There were eight or nine others in the bar. Four middle-aged men were playing cards over by the spitting log fire - all of whom were now eyeing him inquisitively; a young couple was tucked over in the corner and three other men sat on stools at the bar itself, their eyes focussed on him. Adam nodded at the men before turning back to the barman.
‘Er, yes, good evening. I was wondering if you had a room for the night, maybe two or three nights.’
‘A room?’ The man looked at his watch. ‘Bit late for a room, it’s gone eight.’
‘Oh, right, bit late, right, I’d better …’
‘I s’pose I could go an’ ask Doris. She won’t be likin’ it, mind.’
‘Then perhaps it would be best …’ Adam watched the barman go out through the door at the back of the bar. He nodded once again at the men sitting to his left, their expressions now distinctly hostile. The card game over by the log fire had resumed. The couple in the corner were kissing.

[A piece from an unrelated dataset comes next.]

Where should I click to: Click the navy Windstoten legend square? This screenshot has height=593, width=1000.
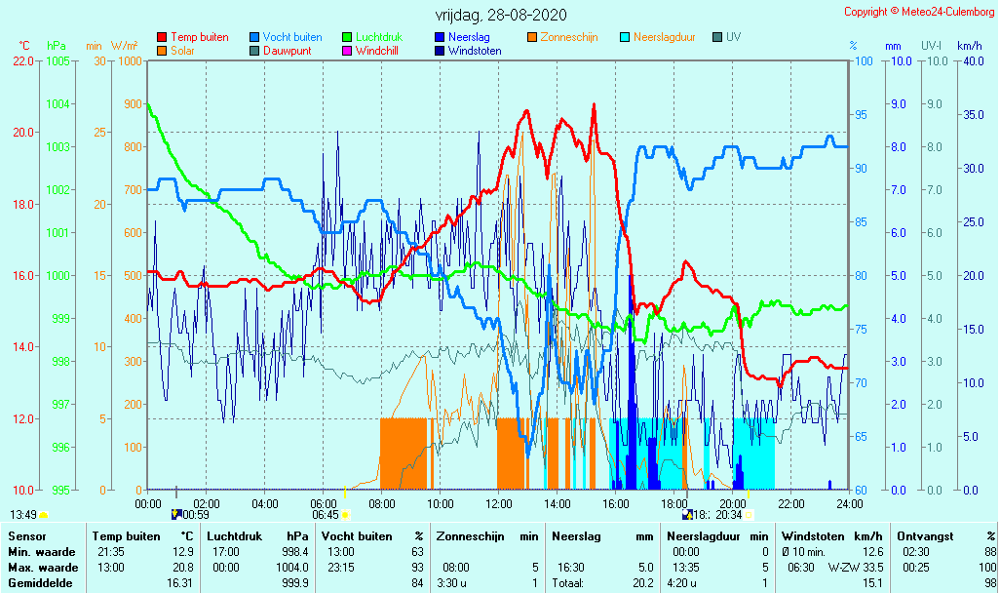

‘It’s a room you’re wanting,’ said the matronly woman who suddenly appeared in the bar, looking as though she had materialised from the 1940s.
‘Eh, yes, if that’s …’
‘It’s after eight,’ she told him.
‘Yes, your … the barman said the same thing. If it’s too difficult …’
‘I suppose it’s not too far after eight,’ the woman said without a hint of a smile. ‘English, are you?’ Whereas the barman had a broad Scottish accent, Doris’s was only slight.
‘Yes, does that -’
‘Most tourists go to The Manor. Don’t get many down this end.’ Adam wanted to ask if tourists didn’t fill the rooms then who did.
‘If it’s …’
‘Is it a single you’ll be wanting or a double?’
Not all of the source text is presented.